From Screen to Toybox: A Brief History of Sci-Fi Toys


Star Trek
As the biggest Sci-Fi franchise in the history of TV and film, it isn’t surprising that Star Trek has received the most licensed toy lines. Good old Mego started the ball rolling in 1975, cashing in on the cult status of the original series that was enjoying TV re-runs despite being cancelled in 1969. The most popular figures were the aliens, which was rather ironic considering many bore little resemblance to their TV counterparts. With the release of The Motion Picture in 1979, Mego launched a new range of figures that were the same size as the Star Wars line. The human figures looked very similar to the actors that portrayed them, but were shipped with no accessories, leaving them woefully unequipped for the inevitable ‘Trek vs Wars’ battles that were to ensue! A second wave was released featuring aliens that didn’t even appear in the movie, but overall this range was another flop for Mego.

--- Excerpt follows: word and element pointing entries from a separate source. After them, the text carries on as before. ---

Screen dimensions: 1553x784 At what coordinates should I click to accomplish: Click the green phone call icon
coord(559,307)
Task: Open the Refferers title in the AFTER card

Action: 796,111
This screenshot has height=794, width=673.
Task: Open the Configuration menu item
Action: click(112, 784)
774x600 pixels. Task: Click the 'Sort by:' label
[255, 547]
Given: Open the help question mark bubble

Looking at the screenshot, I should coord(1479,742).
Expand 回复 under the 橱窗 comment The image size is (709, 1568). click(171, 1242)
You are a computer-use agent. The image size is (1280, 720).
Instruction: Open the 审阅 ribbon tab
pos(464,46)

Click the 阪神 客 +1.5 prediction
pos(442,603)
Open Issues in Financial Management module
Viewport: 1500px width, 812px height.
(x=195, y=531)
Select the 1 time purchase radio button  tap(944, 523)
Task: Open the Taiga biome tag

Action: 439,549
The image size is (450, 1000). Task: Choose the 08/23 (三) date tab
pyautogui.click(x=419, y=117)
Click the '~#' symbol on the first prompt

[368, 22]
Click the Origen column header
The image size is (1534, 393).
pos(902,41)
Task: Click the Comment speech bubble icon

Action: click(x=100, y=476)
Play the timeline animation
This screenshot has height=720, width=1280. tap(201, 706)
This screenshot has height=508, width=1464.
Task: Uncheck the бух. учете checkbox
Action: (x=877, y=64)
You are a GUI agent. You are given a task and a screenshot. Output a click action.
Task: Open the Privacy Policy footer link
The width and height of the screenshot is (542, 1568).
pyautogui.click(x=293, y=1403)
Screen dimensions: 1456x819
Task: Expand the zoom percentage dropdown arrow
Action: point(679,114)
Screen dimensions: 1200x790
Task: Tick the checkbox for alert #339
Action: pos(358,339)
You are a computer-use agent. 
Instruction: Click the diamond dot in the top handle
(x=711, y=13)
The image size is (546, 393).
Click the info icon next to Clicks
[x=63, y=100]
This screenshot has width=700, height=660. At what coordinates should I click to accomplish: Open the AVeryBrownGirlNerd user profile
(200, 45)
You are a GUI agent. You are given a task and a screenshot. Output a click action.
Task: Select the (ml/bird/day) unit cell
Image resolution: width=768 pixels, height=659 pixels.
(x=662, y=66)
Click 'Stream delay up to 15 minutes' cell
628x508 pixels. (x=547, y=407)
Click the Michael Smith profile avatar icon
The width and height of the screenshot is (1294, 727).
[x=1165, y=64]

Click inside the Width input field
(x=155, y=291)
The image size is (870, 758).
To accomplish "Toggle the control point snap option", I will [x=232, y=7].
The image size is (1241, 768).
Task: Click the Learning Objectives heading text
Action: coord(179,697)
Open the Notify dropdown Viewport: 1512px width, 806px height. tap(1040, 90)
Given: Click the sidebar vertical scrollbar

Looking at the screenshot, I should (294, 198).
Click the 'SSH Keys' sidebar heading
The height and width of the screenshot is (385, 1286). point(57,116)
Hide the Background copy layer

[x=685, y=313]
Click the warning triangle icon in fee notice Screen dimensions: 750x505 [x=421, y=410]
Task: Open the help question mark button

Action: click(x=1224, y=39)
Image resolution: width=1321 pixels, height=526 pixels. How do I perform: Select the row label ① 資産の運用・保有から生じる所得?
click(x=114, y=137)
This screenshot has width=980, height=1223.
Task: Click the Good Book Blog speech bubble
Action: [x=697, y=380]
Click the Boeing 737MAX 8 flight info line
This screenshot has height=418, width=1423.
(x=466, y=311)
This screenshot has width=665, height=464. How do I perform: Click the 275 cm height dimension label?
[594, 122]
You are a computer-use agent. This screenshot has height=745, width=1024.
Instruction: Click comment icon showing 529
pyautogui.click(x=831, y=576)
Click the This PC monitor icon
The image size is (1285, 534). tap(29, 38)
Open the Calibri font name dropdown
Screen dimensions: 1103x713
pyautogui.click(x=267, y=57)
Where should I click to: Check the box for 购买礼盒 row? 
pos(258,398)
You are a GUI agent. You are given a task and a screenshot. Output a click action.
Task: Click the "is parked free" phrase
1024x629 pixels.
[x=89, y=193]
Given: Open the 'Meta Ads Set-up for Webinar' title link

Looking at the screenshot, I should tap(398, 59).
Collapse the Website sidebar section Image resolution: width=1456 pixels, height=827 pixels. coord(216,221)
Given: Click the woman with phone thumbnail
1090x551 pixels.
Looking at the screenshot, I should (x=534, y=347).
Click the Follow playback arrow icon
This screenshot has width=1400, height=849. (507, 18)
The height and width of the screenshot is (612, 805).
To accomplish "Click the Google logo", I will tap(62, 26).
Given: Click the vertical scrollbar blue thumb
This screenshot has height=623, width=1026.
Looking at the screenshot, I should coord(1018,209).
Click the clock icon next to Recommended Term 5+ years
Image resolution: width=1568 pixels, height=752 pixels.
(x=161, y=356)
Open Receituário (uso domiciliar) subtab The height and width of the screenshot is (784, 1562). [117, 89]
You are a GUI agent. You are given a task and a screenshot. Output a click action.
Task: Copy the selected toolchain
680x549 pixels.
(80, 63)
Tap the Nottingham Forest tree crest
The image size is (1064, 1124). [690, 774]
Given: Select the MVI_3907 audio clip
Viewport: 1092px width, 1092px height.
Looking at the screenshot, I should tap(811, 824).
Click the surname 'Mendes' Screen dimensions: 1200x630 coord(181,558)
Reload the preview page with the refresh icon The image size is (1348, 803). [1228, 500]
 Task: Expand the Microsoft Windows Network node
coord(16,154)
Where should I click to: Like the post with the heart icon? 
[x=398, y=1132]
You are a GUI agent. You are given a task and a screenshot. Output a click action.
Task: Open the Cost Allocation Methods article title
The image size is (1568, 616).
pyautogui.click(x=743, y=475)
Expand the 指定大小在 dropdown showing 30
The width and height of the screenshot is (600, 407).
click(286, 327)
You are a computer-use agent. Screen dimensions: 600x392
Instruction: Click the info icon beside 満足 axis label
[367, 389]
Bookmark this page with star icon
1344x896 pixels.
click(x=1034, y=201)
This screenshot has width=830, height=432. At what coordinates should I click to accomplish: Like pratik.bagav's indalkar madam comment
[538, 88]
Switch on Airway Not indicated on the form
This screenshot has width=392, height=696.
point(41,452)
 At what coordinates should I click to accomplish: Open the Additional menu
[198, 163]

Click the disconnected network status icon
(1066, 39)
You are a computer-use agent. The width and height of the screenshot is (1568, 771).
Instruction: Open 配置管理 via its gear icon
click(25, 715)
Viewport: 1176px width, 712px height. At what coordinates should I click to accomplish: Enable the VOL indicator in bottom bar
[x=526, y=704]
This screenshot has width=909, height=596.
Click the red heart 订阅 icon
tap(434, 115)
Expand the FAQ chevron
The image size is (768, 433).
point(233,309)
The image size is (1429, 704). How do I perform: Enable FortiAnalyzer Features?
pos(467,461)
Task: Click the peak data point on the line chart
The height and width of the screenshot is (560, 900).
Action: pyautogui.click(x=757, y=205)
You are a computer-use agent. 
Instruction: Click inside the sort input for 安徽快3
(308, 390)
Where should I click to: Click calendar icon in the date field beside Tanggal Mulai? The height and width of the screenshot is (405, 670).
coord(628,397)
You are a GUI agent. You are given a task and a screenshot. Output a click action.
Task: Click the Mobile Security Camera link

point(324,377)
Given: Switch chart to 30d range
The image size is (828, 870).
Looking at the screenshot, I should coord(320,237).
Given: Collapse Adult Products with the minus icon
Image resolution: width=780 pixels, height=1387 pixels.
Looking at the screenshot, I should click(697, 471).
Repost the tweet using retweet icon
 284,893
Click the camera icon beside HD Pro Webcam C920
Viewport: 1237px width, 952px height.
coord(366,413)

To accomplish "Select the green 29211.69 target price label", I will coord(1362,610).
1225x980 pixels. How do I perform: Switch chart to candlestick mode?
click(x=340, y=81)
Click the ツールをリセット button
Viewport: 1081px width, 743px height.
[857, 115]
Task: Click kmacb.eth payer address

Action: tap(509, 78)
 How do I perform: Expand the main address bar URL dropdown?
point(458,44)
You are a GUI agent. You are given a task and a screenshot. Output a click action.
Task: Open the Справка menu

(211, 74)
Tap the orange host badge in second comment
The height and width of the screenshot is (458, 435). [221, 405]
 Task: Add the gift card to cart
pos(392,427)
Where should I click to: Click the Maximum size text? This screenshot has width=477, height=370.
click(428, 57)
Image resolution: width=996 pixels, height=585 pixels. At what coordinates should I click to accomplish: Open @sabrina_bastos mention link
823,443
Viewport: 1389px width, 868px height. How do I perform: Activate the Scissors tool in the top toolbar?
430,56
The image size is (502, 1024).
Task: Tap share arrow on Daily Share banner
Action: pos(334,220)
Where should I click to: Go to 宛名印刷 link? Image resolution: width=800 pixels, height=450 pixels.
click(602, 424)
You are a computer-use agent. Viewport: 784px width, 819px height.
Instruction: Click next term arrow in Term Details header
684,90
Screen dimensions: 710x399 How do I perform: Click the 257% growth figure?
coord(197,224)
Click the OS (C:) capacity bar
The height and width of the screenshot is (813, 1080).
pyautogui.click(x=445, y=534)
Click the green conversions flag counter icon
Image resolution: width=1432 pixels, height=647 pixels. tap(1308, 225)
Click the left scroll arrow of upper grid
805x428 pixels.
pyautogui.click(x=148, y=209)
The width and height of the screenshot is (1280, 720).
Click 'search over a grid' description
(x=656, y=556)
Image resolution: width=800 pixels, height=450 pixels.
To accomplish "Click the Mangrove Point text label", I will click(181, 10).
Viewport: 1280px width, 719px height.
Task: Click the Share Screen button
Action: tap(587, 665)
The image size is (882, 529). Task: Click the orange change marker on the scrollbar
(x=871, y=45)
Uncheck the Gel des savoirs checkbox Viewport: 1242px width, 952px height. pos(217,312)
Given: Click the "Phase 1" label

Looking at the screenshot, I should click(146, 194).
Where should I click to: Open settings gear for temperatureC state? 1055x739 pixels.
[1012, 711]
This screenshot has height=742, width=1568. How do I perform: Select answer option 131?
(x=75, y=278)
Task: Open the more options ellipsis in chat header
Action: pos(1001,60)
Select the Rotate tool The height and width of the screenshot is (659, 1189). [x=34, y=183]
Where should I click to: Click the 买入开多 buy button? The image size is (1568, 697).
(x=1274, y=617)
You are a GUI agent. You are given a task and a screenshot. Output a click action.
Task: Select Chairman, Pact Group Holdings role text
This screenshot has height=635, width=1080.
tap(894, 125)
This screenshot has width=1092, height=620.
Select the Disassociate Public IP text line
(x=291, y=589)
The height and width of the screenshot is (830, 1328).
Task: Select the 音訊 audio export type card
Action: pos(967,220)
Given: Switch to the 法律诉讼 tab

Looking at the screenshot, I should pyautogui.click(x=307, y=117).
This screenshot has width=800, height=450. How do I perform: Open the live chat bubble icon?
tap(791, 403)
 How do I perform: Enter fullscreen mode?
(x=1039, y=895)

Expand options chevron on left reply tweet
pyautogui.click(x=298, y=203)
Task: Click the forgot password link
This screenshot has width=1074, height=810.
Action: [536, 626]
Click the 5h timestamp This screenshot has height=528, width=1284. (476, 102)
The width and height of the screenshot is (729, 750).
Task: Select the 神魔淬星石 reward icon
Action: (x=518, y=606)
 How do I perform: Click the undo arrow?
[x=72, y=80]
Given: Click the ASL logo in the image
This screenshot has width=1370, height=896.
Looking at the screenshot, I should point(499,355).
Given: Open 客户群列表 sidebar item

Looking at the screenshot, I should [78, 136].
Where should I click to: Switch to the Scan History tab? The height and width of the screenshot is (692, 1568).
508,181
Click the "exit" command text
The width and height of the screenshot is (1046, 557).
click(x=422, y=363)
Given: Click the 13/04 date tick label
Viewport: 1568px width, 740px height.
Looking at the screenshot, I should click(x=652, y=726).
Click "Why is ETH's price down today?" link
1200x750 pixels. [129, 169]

Mego's Star Trek figures from the mid 70's

Mego’s Star Trek figures from the mid 70’s


Ertl was the next company to issue Star Trek figures with a short-lived range based on the third movie in 1983. All was quiet for five years after this until the launch of the Next Generation TV series. The action figure license initially went to Galoob, who produced a reasonably successful range of 4-inch figures containing a mixture of human and alien characters. The toys were to really take off however when Playmates took over the license in 1992. Their series of 4.5” figures were aimed squarely at the collector’s market, with exquisitely detailed figures packaged with trading cards, limited edition repaints and store exclusives becoming the hallmarks of their range. The sad outcome of this is that many figures remain sealed in their packaging to this day, never having the chance to fulfil their destiny of being played with by children.

The Playmates Star Trek range was designed with collectors in mind

The Playmates Star Trek range was designed with collectors in mind


Die-cast Toys
Although the action figure ranges are most memorable, many other types of toy were released to milk the popularity of Sci-Fi films and TV shows. A popular choice was to create die-cast models based on the many iconic spaceships and vehicles. Dinky were pioneers with a selection of detailed models from the Gerry Anderson series’ including Thunderbirds, Captain Scarlet, U.F.O. and Space:1999. They also produced some impressive replica Star Trek spacecraft including a U.S.S. Enterprise that fired plastic photon torpedoes.

A selection of Dinky die-cast toys based on famous Sci-Fi vehicles

A selection of Dinky die-cast toys based on famous Sci-Fi vehicles


Corgi followed suit with versions of Buck Rogers’ Starfighter and the Liberator from Blake’s 7, while Ertl released four vehicles from Blade Runner, the only toys to be licensed from that film. Both Corgi and Ertl also issued Star Trek ships in the early 80’s. Not to be outdone, Kenner produced a nice selection of Star Wars die-cast toys, including all the popular spaceships and the only opportunity to get a toy based on the TIE Bomber from The Empire Strikes Back.

Ertl's die-cast Blade Runner vehicles

Ertl’s die-cast Blade Runner vehicles


And the rest…
Believe it or not, we’ve barely scratched the surface of licensed Sci-Fi toys. Maybe you remember the transparent, glow in the dark Tron figures, or LJN’s range of 6-inch figures from David Lynch’s Dune? How about the Centurions (“Power Extreme!”) with their bolt-on power suits, or Bandai’s series of toys based on Gerry Anderson’s Terrahawks? Then there was the Buck Rogers line (another Mego failure) and the UK-only range based on the short-lived Automan TV series, which featured just one figure! And there were not one but two Robocop collections at the dawn of the 90’s, neither of which left a lasting impression.


The success of these licensed toys seems to depend on the popularity of the source material and the quality of the products themselves. But whether they have been successful or not, the last 40 years have taught us one thing – if there is a big budget Sci-Fi movie or TV series in production, a licensed toy range will not be far behind!